Davanti alla tradizione del mito e all’autorevolezza delle leggende sulla città, Livio si inchina rispettosamente senza però baciare i piedi, un atteggiamento che è un po’ il simbolo di tutta la sua vita. Egli infatti, seppur grato all’imperatore Augusto per il suo appoggio e rispettoso della sua autorità e del periodo si pace che aveva portato, non arrivò mai a umiliarsi per ottenere favori, né a rinunciare alla sua libertà di pensiero, di base e formazione orgogliosamente repubblicana. Livio sarà sempre un nostalgico della repubblica, ma mai un oppositore ferreo del nuovo regime: la sua unica padrona resta la storia, e ad essa sola obbedirà per tutta la vita.

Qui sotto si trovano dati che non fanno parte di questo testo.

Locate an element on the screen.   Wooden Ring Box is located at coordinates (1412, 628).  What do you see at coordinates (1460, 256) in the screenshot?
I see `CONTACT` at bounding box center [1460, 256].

Tutto questo sembra banale, ma in quanti avrebbero avuto il coraggio in quel particolare di non dare per certa l’esistenza di Enea, che Augusto celebrava (o per meglio dire sbandierava) orgogliosamente come progenitore della sua gens?

L’atteggiamento di Tito Livio è di una modernità unica: egli è perfettamente consapevole che le origini di Roma sono tramandate in una grande cornice mitica, ma ne comprende la grandezza e l’autorità, lasciando al lettore la possibilità di considerarle come vere o come invenzioni. Inoltre, in quanto eccellente storiografo, riconosce in queste leggende un grandissimo valore letterario, che può essere motivo di fascino per un lettore. Un semplice annalista non avrebbe potuto arrivare a queste conclusioni, ma la fama di Livio non era di certo immeritata.